Financial Organization • Authority Guide
Financial Readiness Framework
Financial readiness is the ability to respond to opportunity or shock without disorganization, loss, or emergency credit. The framework below structures readiness into five dimensions.
Definition
What is financial readiness framework?
The Financial Readiness Framework is a five-dimension discipline — Liquidity, Documentation, Credit, Cash Flow, Risk — applied across household and business contexts to assess and improve readiness for both opportunity and shock.
Why it matters
Why this matters
- Opportunity (deal flow, property, investment) and shock (job loss, illness, lawsuit) both require ready capital and ready documentation.
How it works
How it works
- ›Liquidity: 3–6 months expenses in accessible accounts.
- ›Documentation: complete vault, monthly cadence, retention rules.
- ›Credit: personal 720+, business credit established.
- ›Cash Flow: stable, predictable, with documented margin.

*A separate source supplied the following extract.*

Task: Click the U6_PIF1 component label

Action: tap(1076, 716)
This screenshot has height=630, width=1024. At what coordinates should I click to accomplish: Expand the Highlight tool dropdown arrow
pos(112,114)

- ›Risk: insurance, legal, asset protection.
Examples
Examples in practice
Founder readiness scorecard
Liquidity 9, Documentation 8, Credit 9, Cash Flow 7, Risk 6. Average 7.8. Priority: Risk.
Step-by-step
Step-by-step process
- 1Score each dimension
- 2Address lowest first
- 3Annual re-score
Checklist
Action checklist
- Liquidity 7+
- Documentation 8+
- Credit 8+
- Cash Flow 7+
- Risk 7+
Common mistakes
Common mistakes to avoid
- Optimizing one dimension to 10 while others sit at 4
FAQs
Frequently asked questions
How is this different from financial planning?+
Planning is forward-looking goal-setting. Readiness is current-state resilience.